To do
Transcribe every one of the following lines word for word, in the same order.
— start of Supplied material —
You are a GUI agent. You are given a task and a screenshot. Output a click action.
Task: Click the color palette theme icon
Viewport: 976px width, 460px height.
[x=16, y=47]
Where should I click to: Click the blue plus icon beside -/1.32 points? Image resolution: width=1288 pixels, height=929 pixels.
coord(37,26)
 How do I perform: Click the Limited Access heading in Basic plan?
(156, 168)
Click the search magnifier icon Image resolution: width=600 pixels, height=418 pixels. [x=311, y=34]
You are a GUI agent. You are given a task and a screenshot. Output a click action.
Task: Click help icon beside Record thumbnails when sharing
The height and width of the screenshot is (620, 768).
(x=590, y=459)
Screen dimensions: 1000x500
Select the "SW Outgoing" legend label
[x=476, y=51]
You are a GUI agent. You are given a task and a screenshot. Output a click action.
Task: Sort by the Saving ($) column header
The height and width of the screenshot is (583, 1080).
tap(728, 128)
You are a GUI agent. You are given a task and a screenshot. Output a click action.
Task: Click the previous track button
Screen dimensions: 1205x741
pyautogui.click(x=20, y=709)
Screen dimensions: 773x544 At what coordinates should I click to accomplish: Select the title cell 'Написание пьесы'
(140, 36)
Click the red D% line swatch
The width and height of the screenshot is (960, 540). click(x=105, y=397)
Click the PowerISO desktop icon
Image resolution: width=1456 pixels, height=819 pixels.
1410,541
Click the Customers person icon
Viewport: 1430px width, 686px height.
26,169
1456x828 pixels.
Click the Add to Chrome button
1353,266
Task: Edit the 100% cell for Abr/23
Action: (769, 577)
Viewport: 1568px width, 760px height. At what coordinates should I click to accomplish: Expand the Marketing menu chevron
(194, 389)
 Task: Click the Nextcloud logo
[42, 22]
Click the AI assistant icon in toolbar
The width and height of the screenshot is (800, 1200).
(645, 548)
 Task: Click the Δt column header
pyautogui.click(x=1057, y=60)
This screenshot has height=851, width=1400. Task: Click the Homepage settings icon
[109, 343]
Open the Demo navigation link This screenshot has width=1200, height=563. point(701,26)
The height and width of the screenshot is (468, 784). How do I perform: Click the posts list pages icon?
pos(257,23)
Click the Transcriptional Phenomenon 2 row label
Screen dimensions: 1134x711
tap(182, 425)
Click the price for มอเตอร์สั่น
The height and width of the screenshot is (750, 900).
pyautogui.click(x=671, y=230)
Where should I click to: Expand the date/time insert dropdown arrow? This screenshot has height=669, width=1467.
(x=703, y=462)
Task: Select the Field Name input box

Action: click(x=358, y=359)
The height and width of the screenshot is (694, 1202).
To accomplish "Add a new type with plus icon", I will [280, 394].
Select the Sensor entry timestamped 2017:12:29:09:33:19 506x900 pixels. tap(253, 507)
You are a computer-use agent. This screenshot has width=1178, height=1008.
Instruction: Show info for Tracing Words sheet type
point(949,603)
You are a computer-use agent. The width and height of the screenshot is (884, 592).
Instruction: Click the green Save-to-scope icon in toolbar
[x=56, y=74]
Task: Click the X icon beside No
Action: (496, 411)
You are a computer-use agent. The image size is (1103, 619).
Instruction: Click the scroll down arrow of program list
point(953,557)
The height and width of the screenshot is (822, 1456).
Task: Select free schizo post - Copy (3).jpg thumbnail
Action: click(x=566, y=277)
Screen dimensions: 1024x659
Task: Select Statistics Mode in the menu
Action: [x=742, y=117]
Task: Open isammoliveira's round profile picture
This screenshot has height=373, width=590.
— end of Supplied material —
Task output
You are a GUI agent. You are given a task and a screenshot. Output a click action.
Task: Click the color palette theme icon
Viewport: 976px width, 460px height.
[x=16, y=47]
Where should I click to: Click the blue plus icon beside -/1.32 points? Image resolution: width=1288 pixels, height=929 pixels.
coord(37,26)
 How do I perform: Click the Limited Access heading in Basic plan?
(156, 168)
Click the search magnifier icon Image resolution: width=600 pixels, height=418 pixels. [x=311, y=34]
You are a GUI agent. You are given a task and a screenshot. Output a click action.
Task: Click help icon beside Record thumbnails when sharing
The height and width of the screenshot is (620, 768).
(x=590, y=459)
Screen dimensions: 1000x500
Select the "SW Outgoing" legend label
[x=476, y=51]
You are a GUI agent. You are given a task and a screenshot. Output a click action.
Task: Sort by the Saving ($) column header
The height and width of the screenshot is (583, 1080).
tap(728, 128)
You are a GUI agent. You are given a task and a screenshot. Output a click action.
Task: Click the previous track button
Screen dimensions: 1205x741
pyautogui.click(x=20, y=709)
Screen dimensions: 773x544 At what coordinates should I click to accomplish: Select the title cell 'Написание пьесы'
(140, 36)
Click the red D% line swatch
The width and height of the screenshot is (960, 540). click(x=105, y=397)
Click the PowerISO desktop icon
Image resolution: width=1456 pixels, height=819 pixels.
1410,541
Click the Customers person icon
Viewport: 1430px width, 686px height.
26,169
1456x828 pixels.
Click the Add to Chrome button
1353,266
Task: Edit the 100% cell for Abr/23
Action: (769, 577)
Viewport: 1568px width, 760px height. At what coordinates should I click to accomplish: Expand the Marketing menu chevron
(194, 389)
 Task: Click the Nextcloud logo
[42, 22]
Click the AI assistant icon in toolbar
The width and height of the screenshot is (800, 1200).
(645, 548)
 Task: Click the Δt column header
pyautogui.click(x=1057, y=60)
This screenshot has height=851, width=1400. Task: Click the Homepage settings icon
[109, 343]
Open the Demo navigation link This screenshot has width=1200, height=563. point(701,26)
The height and width of the screenshot is (468, 784). How do I perform: Click the posts list pages icon?
pos(257,23)
Click the Transcriptional Phenomenon 2 row label
Screen dimensions: 1134x711
tap(182, 425)
Click the price for มอเตอร์สั่น
The height and width of the screenshot is (750, 900).
pyautogui.click(x=671, y=230)
Where should I click to: Expand the date/time insert dropdown arrow? This screenshot has height=669, width=1467.
(x=703, y=462)
Task: Select the Field Name input box

Action: click(x=358, y=359)
The height and width of the screenshot is (694, 1202).
To accomplish "Add a new type with plus icon", I will [280, 394].
Select the Sensor entry timestamped 2017:12:29:09:33:19 506x900 pixels. tap(253, 507)
You are a computer-use agent. This screenshot has width=1178, height=1008.
Instruction: Show info for Tracing Words sheet type
point(949,603)
You are a computer-use agent. The width and height of the screenshot is (884, 592).
Instruction: Click the green Save-to-scope icon in toolbar
[x=56, y=74]
Task: Click the X icon beside No
Action: (496, 411)
You are a computer-use agent. The image size is (1103, 619).
Instruction: Click the scroll down arrow of program list
point(953,557)
The height and width of the screenshot is (822, 1456).
Task: Select free schizo post - Copy (3).jpg thumbnail
Action: click(x=566, y=277)
Screen dimensions: 1024x659
Task: Select Statistics Mode in the menu
Action: [x=742, y=117]
Task: Open isammoliveira's round profile picture
This screenshot has height=373, width=590.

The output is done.